#### [EXERCISE GOAL]
Duplicate the part of the data that opens with the line containing "Select the Intel UHD Graphics 630 row" and closes with the line containing "Looking at the screenshot, I should (952, 26).", including both of those lines.

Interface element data
____________

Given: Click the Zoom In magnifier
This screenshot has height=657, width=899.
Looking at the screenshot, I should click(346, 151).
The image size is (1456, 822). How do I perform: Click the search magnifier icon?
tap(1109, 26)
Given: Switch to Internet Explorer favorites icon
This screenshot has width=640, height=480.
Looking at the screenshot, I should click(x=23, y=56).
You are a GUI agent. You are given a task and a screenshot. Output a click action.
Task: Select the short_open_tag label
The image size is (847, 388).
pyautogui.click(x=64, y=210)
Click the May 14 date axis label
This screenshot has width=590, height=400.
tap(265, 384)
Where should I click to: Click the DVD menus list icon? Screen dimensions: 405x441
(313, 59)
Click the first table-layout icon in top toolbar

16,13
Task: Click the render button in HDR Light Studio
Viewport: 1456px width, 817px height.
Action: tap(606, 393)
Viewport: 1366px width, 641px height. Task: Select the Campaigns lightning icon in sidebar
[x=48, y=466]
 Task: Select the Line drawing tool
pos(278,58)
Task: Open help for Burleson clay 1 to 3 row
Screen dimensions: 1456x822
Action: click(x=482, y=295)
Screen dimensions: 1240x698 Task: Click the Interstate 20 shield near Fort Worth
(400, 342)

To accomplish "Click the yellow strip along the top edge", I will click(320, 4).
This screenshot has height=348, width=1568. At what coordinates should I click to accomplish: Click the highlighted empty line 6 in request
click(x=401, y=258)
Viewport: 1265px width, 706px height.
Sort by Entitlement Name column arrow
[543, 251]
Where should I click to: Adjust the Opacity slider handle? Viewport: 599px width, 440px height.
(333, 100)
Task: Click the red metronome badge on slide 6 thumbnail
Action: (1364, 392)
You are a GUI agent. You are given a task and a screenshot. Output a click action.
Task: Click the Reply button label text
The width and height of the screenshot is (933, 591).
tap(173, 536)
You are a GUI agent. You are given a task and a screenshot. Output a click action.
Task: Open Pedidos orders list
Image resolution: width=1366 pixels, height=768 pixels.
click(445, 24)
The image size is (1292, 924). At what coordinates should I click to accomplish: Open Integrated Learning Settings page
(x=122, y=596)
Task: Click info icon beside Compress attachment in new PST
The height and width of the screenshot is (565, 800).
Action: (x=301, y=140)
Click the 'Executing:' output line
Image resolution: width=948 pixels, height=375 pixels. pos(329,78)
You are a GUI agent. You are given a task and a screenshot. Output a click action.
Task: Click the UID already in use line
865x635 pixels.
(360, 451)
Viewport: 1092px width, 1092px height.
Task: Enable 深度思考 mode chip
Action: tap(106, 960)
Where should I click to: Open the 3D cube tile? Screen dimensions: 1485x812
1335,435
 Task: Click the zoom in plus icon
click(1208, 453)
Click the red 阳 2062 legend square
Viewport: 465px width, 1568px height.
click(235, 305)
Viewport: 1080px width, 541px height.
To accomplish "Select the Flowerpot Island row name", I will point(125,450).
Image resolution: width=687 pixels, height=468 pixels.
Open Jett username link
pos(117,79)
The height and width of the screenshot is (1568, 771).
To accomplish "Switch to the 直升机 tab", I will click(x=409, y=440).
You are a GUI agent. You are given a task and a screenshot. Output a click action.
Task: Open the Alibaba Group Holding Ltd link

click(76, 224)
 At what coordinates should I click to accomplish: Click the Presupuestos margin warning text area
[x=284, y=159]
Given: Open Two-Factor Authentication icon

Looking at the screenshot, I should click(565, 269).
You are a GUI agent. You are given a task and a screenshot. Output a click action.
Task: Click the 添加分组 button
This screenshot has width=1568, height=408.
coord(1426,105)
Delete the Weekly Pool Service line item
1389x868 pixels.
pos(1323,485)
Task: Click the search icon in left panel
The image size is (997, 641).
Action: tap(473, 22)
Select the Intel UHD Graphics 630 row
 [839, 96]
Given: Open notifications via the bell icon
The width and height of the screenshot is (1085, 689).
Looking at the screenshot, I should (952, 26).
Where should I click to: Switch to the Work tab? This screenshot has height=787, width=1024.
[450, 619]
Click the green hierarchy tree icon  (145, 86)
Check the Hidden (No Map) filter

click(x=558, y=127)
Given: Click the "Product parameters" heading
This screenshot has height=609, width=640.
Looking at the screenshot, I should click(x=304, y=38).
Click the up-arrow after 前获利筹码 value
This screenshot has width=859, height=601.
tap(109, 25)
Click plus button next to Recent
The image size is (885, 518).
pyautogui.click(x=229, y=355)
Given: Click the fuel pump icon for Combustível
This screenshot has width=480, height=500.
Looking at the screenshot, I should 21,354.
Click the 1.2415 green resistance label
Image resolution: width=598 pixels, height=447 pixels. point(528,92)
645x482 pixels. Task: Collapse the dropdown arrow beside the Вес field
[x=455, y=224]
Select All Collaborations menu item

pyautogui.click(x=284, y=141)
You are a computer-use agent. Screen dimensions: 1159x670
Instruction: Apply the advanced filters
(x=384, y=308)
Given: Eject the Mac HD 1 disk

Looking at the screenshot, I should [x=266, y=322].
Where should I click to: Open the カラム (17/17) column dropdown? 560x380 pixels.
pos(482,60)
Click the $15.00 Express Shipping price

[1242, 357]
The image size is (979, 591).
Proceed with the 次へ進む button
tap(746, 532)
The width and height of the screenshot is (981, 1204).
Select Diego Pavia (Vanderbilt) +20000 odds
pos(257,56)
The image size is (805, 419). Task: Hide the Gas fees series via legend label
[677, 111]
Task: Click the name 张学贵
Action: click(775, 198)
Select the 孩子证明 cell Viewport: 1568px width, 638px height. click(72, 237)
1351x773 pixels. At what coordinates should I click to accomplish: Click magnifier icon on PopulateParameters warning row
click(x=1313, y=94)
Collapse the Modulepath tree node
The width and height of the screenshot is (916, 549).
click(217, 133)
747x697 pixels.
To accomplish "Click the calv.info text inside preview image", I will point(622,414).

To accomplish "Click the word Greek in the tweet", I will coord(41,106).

____________

#### [FULL OUTPUT]
Select the Intel UHD Graphics 630 row
 [839, 96]
Given: Open notifications via the bell icon
The width and height of the screenshot is (1085, 689).
Looking at the screenshot, I should (952, 26).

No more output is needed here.